You built the image once. You deployed it everywhere. Same artifact. Every platform. Every time.

Total time from zero to production: ~45 minutes. 10 minutes to build the ISO. 5 minutes to boot and install. 5 minutes to verify. 10 minutes for golden image export. 10 minutes to deploy clones to your fleet. 5 minutes to set up unattended pipeline for next time. The rest of your career to appreciate not having to do it again.
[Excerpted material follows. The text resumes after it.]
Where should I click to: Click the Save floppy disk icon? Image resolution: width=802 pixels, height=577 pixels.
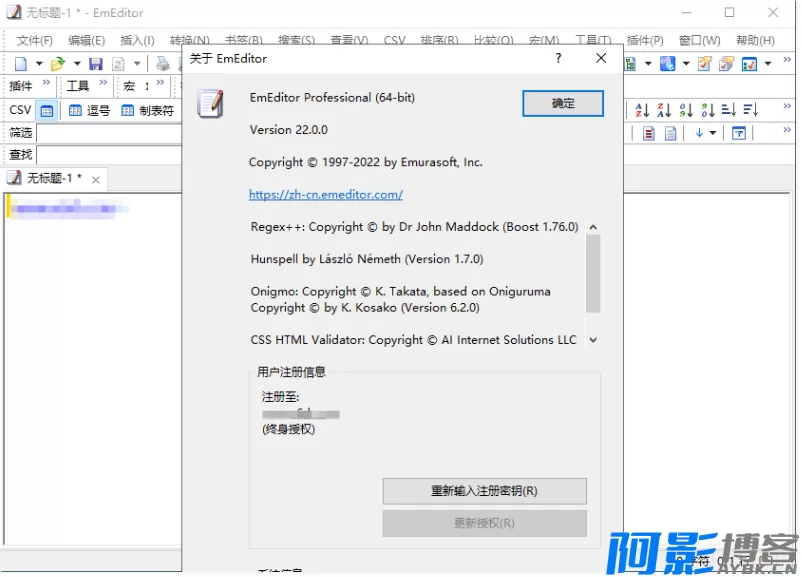click(96, 64)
You just did something that most organizations pay consultants to do over weeks. You built a custom Linux appliance from scratch with enterprise storage, encrypted networking, boot environments, automatic snapshots, and a full monitoring stack. You deployed it to every platform that matters. You built a golden image pipeline that produces identical clones. You wrote an unattended install pipeline and a Packer template for CI/CD. You have verification scripts that prove every system works. And you can read every line of code that made it happen.

The next time you need a machine — any machine, any distro, any platform — you don't start from scratch. You rebuild the ISO with your changes and deploy the image. Or you fire the Packer template. Or you plug in a seed USB and walk away. One source. One build. Every target. That's the image factory. That's kldload.